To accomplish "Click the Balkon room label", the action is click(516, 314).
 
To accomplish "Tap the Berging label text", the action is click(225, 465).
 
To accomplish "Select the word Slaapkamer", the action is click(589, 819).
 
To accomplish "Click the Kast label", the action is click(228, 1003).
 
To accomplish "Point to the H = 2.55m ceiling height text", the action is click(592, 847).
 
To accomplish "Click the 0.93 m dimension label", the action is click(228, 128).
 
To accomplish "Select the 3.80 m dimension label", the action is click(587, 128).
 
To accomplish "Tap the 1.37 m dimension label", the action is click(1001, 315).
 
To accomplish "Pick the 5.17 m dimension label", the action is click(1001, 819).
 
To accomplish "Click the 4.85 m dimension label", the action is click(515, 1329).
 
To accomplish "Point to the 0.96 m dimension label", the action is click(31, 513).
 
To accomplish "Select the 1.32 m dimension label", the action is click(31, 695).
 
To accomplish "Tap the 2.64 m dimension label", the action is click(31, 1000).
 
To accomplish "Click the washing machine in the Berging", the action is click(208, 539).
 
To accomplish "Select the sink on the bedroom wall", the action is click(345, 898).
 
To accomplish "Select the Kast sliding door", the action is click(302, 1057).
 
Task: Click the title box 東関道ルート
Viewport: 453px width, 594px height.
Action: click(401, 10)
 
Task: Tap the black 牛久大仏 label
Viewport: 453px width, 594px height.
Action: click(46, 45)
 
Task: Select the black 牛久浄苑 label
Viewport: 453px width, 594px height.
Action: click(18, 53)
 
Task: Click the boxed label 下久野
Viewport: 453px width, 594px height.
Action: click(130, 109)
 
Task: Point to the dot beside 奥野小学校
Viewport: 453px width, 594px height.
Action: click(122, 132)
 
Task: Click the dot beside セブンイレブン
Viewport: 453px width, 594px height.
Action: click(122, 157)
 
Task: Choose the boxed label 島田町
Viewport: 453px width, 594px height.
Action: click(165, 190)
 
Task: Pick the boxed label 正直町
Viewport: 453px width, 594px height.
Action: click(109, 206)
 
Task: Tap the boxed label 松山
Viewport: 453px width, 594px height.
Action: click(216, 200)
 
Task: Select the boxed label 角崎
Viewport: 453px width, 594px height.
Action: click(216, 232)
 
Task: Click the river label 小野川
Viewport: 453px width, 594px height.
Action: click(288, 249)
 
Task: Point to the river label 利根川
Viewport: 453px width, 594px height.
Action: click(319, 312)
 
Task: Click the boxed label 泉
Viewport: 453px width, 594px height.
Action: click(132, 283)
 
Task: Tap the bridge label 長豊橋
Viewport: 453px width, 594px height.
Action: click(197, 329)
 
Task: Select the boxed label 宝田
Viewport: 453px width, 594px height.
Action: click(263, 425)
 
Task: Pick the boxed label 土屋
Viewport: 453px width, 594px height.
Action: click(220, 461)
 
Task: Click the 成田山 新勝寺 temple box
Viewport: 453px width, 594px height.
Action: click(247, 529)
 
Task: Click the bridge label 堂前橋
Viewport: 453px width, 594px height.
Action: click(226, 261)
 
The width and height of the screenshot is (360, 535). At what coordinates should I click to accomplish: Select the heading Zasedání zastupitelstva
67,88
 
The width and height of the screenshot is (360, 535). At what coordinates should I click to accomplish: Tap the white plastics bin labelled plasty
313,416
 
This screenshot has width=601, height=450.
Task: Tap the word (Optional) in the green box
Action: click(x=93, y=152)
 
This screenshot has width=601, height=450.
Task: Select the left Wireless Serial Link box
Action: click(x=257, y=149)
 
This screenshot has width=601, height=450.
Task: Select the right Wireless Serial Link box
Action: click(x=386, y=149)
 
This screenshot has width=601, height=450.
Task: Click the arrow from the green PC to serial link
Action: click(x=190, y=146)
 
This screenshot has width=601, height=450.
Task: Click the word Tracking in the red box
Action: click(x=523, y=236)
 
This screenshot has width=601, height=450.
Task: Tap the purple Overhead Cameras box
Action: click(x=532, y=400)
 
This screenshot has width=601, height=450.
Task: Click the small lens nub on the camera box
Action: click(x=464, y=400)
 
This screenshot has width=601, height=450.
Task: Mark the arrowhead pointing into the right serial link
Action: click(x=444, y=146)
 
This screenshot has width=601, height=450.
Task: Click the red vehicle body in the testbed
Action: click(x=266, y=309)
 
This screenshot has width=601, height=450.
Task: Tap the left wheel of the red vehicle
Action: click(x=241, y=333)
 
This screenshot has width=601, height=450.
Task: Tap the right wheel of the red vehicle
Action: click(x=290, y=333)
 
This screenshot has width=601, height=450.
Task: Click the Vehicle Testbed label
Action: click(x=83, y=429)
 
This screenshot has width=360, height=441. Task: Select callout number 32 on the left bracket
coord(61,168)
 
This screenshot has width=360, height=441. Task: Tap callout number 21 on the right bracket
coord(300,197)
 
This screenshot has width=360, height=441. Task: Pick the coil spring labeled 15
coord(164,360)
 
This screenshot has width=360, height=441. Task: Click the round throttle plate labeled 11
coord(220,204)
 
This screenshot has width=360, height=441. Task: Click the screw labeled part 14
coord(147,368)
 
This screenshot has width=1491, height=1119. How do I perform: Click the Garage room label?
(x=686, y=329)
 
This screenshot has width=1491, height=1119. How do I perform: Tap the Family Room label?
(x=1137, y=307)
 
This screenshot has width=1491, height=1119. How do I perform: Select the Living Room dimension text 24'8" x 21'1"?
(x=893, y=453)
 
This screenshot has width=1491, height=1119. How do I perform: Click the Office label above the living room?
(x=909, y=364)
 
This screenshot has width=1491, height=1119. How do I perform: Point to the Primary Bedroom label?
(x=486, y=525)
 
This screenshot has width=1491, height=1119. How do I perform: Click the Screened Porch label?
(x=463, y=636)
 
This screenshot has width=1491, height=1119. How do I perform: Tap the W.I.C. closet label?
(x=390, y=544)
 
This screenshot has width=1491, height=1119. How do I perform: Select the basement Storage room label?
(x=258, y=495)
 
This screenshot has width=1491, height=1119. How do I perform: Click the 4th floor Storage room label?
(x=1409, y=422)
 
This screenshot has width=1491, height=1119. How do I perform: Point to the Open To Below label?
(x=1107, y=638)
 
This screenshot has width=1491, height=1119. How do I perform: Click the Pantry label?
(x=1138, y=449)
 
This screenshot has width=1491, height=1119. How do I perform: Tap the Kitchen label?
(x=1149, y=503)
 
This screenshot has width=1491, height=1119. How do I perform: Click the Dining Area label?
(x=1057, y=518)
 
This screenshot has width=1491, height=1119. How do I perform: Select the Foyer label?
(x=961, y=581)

• • • •

Task requirements — Rewrite the records above with every occurrence of "dimension" swapped for "measurement", keeping all other text unchanged.

Solved exercise —
To accomplish "Click the Balkon room label", the action is click(516, 314).
 
To accomplish "Tap the Berging label text", the action is click(225, 465).
 
To accomplish "Select the word Slaapkamer", the action is click(589, 819).
 
To accomplish "Click the Kast label", the action is click(228, 1003).
 
To accomplish "Point to the H = 2.55m ceiling height text", the action is click(592, 847).
 
To accomplish "Click the 0.93 m measurement label", the action is click(228, 128).
 
To accomplish "Select the 3.80 m measurement label", the action is click(587, 128).
 
To accomplish "Tap the 1.37 m measurement label", the action is click(1001, 315).
 
To accomplish "Pick the 5.17 m measurement label", the action is click(1001, 819).
 
To accomplish "Click the 4.85 m measurement label", the action is click(515, 1329).
 
To accomplish "Point to the 0.96 m measurement label", the action is click(31, 513).
 
To accomplish "Select the 1.32 m measurement label", the action is click(31, 695).
 
To accomplish "Tap the 2.64 m measurement label", the action is click(31, 1000).
 
To accomplish "Click the washing machine in the Berging", the action is click(208, 539).
 
To accomplish "Select the sink on the bedroom wall", the action is click(345, 898).
 
To accomplish "Select the Kast sliding door", the action is click(302, 1057).
 
Task: Click the title box 東関道ルート
Viewport: 453px width, 594px height.
Action: click(401, 10)
 
Task: Tap the black 牛久大仏 label
Viewport: 453px width, 594px height.
Action: click(46, 45)
 
Task: Select the black 牛久浄苑 label
Viewport: 453px width, 594px height.
Action: click(18, 53)
 
Task: Click the boxed label 下久野
Viewport: 453px width, 594px height.
Action: click(130, 109)
 
Task: Point to the dot beside 奥野小学校
Viewport: 453px width, 594px height.
Action: click(122, 132)
 
Task: Click the dot beside セブンイレブン
Viewport: 453px width, 594px height.
Action: click(122, 157)
 
Task: Choose the boxed label 島田町
Viewport: 453px width, 594px height.
Action: click(165, 190)
 
Task: Pick the boxed label 正直町
Viewport: 453px width, 594px height.
Action: click(109, 206)
 
Task: Tap the boxed label 松山
Viewport: 453px width, 594px height.
Action: click(216, 200)
 
Task: Select the boxed label 角崎
Viewport: 453px width, 594px height.
Action: click(216, 232)
 
Task: Click the river label 小野川
Viewport: 453px width, 594px height.
Action: click(288, 249)
 
Task: Point to the river label 利根川
Viewport: 453px width, 594px height.
Action: click(319, 312)
 
Task: Click the boxed label 泉
Viewport: 453px width, 594px height.
Action: click(132, 283)
 
Task: Tap the bridge label 長豊橋
Viewport: 453px width, 594px height.
Action: click(197, 329)
 
Task: Select the boxed label 宝田
Viewport: 453px width, 594px height.
Action: click(263, 425)
 
Task: Pick the boxed label 土屋
Viewport: 453px width, 594px height.
Action: click(220, 461)
 
Task: Click the 成田山 新勝寺 temple box
Viewport: 453px width, 594px height.
Action: click(247, 529)
 
Task: Click the bridge label 堂前橋
Viewport: 453px width, 594px height.
Action: click(226, 261)
 
The width and height of the screenshot is (360, 535). At what coordinates should I click to accomplish: Select the heading Zasedání zastupitelstva
67,88
 
The width and height of the screenshot is (360, 535). At what coordinates should I click to accomplish: Tap the white plastics bin labelled plasty
313,416
 
This screenshot has width=601, height=450.
Task: Tap the word (Optional) in the green box
Action: click(x=93, y=152)
 
This screenshot has width=601, height=450.
Task: Select the left Wireless Serial Link box
Action: click(x=257, y=149)
 
This screenshot has width=601, height=450.
Task: Select the right Wireless Serial Link box
Action: click(x=386, y=149)
 
This screenshot has width=601, height=450.
Task: Click the arrow from the green PC to serial link
Action: click(x=190, y=146)
 
This screenshot has width=601, height=450.
Task: Click the word Tracking in the red box
Action: click(x=523, y=236)
 
This screenshot has width=601, height=450.
Task: Tap the purple Overhead Cameras box
Action: click(x=532, y=400)
 
This screenshot has width=601, height=450.
Task: Click the small lens nub on the camera box
Action: click(x=464, y=400)
 
This screenshot has width=601, height=450.
Task: Mark the arrowhead pointing into the right serial link
Action: click(x=444, y=146)
 
This screenshot has width=601, height=450.
Task: Click the red vehicle body in the testbed
Action: click(x=266, y=309)
 
This screenshot has width=601, height=450.
Task: Tap the left wheel of the red vehicle
Action: click(x=241, y=333)
 
This screenshot has width=601, height=450.
Task: Tap the right wheel of the red vehicle
Action: click(x=290, y=333)
 
This screenshot has width=601, height=450.
Task: Click the Vehicle Testbed label
Action: click(x=83, y=429)
 
This screenshot has width=360, height=441. Task: Select callout number 32 on the left bracket
coord(61,168)
 
This screenshot has width=360, height=441. Task: Tap callout number 21 on the right bracket
coord(300,197)
 
This screenshot has width=360, height=441. Task: Pick the coil spring labeled 15
coord(164,360)
 
This screenshot has width=360, height=441. Task: Click the round throttle plate labeled 11
coord(220,204)
 
This screenshot has width=360, height=441. Task: Click the screw labeled part 14
coord(147,368)
 
This screenshot has width=1491, height=1119. How do I perform: Click the Garage room label?
(x=686, y=329)
 
This screenshot has width=1491, height=1119. How do I perform: Tap the Family Room label?
(x=1137, y=307)
 
This screenshot has width=1491, height=1119. How do I perform: Select the Living Room measurement text 24'8" x 21'1"?
(x=893, y=453)
 
This screenshot has width=1491, height=1119. How do I perform: Click the Office label above the living room?
(x=909, y=364)
 
This screenshot has width=1491, height=1119. How do I perform: Point to the Primary Bedroom label?
(x=486, y=525)
 
This screenshot has width=1491, height=1119. How do I perform: Click the Screened Porch label?
(x=463, y=636)
 
This screenshot has width=1491, height=1119. How do I perform: Tap the W.I.C. closet label?
(x=390, y=544)
 
This screenshot has width=1491, height=1119. How do I perform: Select the basement Storage room label?
(x=258, y=495)
 
This screenshot has width=1491, height=1119. How do I perform: Click the 4th floor Storage room label?
(x=1409, y=422)
 
This screenshot has width=1491, height=1119. How do I perform: Point to the Open To Below label?
(x=1107, y=638)
 
This screenshot has width=1491, height=1119. How do I perform: Click the Pantry label?
(x=1138, y=449)
 
This screenshot has width=1491, height=1119. How do I perform: Tap the Kitchen label?
(x=1149, y=503)
 
This screenshot has width=1491, height=1119. How do I perform: Click the Dining Area label?
(x=1057, y=518)
 
This screenshot has width=1491, height=1119. How do I perform: Select the Foyer label?
(x=961, y=581)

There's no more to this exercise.